DATA FOR ANALYSIS
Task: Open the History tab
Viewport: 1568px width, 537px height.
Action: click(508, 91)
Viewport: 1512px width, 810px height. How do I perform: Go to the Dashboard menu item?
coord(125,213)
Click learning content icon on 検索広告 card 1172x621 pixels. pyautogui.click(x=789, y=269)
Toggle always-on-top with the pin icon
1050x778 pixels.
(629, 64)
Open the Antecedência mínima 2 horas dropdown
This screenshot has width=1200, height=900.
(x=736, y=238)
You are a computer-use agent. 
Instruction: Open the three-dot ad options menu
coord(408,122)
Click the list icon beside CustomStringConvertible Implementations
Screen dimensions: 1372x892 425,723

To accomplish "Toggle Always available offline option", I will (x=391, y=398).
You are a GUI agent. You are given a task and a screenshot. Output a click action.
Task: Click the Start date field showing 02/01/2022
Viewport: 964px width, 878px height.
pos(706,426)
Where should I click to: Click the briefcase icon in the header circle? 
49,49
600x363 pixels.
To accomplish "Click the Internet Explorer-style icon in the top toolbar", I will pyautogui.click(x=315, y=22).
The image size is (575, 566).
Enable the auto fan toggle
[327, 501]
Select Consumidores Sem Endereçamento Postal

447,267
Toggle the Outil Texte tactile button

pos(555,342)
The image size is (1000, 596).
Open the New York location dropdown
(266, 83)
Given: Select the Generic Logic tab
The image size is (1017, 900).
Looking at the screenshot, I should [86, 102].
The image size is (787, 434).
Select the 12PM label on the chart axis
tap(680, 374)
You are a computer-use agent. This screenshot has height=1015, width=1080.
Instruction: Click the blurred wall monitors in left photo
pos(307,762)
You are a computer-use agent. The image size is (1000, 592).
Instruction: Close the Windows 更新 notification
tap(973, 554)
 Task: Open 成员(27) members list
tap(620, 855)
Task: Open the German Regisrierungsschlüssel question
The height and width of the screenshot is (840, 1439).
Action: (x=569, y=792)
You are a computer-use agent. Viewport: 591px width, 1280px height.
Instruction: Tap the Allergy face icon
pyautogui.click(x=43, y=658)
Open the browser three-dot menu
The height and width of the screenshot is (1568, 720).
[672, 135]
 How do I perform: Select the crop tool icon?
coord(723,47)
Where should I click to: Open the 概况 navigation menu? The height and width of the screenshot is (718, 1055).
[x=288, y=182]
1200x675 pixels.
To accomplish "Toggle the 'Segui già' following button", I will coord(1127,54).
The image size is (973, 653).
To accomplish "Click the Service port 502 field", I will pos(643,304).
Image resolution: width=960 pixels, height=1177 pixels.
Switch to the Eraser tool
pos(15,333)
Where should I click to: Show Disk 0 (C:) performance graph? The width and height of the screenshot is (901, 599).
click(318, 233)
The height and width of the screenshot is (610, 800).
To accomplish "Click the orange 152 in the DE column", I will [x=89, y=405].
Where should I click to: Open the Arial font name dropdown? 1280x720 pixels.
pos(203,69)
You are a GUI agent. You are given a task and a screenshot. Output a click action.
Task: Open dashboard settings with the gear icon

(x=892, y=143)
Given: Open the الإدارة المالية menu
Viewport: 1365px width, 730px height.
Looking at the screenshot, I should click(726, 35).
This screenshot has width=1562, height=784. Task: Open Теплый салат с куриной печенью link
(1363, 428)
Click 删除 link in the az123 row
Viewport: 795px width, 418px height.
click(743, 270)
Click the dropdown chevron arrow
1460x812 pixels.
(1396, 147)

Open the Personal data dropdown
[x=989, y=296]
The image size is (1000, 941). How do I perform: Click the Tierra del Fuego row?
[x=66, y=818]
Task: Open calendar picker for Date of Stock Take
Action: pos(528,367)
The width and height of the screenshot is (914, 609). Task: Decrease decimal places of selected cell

ASSIGNMENT
Set down the material exactly, keeping every line.

OUTPUT
Task: Open the History tab
Viewport: 1568px width, 537px height.
Action: click(508, 91)
Viewport: 1512px width, 810px height. How do I perform: Go to the Dashboard menu item?
coord(125,213)
Click learning content icon on 検索広告 card 1172x621 pixels. pyautogui.click(x=789, y=269)
Toggle always-on-top with the pin icon
1050x778 pixels.
(629, 64)
Open the Antecedência mínima 2 horas dropdown
This screenshot has width=1200, height=900.
(x=736, y=238)
You are a computer-use agent. 
Instruction: Open the three-dot ad options menu
coord(408,122)
Click the list icon beside CustomStringConvertible Implementations
Screen dimensions: 1372x892 425,723

To accomplish "Toggle Always available offline option", I will (x=391, y=398).
You are a GUI agent. You are given a task and a screenshot. Output a click action.
Task: Click the Start date field showing 02/01/2022
Viewport: 964px width, 878px height.
pos(706,426)
Where should I click to: Click the briefcase icon in the header circle? 
49,49
600x363 pixels.
To accomplish "Click the Internet Explorer-style icon in the top toolbar", I will pyautogui.click(x=315, y=22).
The image size is (575, 566).
Enable the auto fan toggle
[327, 501]
Select Consumidores Sem Endereçamento Postal

447,267
Toggle the Outil Texte tactile button

pos(555,342)
The image size is (1000, 596).
Open the New York location dropdown
(266, 83)
Given: Select the Generic Logic tab
The image size is (1017, 900).
Looking at the screenshot, I should [86, 102].
The image size is (787, 434).
Select the 12PM label on the chart axis
tap(680, 374)
You are a computer-use agent. This screenshot has height=1015, width=1080.
Instruction: Click the blurred wall monitors in left photo
pos(307,762)
You are a computer-use agent. The image size is (1000, 592).
Instruction: Close the Windows 更新 notification
tap(973, 554)
 Task: Open 成员(27) members list
tap(620, 855)
Task: Open the German Regisrierungsschlüssel question
The height and width of the screenshot is (840, 1439).
Action: (x=569, y=792)
You are a computer-use agent. Viewport: 591px width, 1280px height.
Instruction: Tap the Allergy face icon
pyautogui.click(x=43, y=658)
Open the browser three-dot menu
The height and width of the screenshot is (1568, 720).
[672, 135]
 How do I perform: Select the crop tool icon?
coord(723,47)
Where should I click to: Open the 概况 navigation menu? The height and width of the screenshot is (718, 1055).
[x=288, y=182]
1200x675 pixels.
To accomplish "Toggle the 'Segui già' following button", I will coord(1127,54).
The image size is (973, 653).
To accomplish "Click the Service port 502 field", I will pos(643,304).
Image resolution: width=960 pixels, height=1177 pixels.
Switch to the Eraser tool
pos(15,333)
Where should I click to: Show Disk 0 (C:) performance graph? The width and height of the screenshot is (901, 599).
click(318, 233)
The height and width of the screenshot is (610, 800).
To accomplish "Click the orange 152 in the DE column", I will [x=89, y=405].
Where should I click to: Open the Arial font name dropdown? 1280x720 pixels.
pos(203,69)
You are a GUI agent. You are given a task and a screenshot. Output a click action.
Task: Open dashboard settings with the gear icon

(x=892, y=143)
Given: Open the الإدارة المالية menu
Viewport: 1365px width, 730px height.
Looking at the screenshot, I should click(726, 35).
This screenshot has width=1562, height=784. Task: Open Теплый салат с куриной печенью link
(1363, 428)
Click 删除 link in the az123 row
Viewport: 795px width, 418px height.
click(743, 270)
Click the dropdown chevron arrow
1460x812 pixels.
(1396, 147)

Open the Personal data dropdown
[x=989, y=296]
The image size is (1000, 941). How do I perform: Click the Tierra del Fuego row?
[x=66, y=818]
Task: Open calendar picker for Date of Stock Take
Action: pos(528,367)
The width and height of the screenshot is (914, 609). Task: Decrease decimal places of selected cell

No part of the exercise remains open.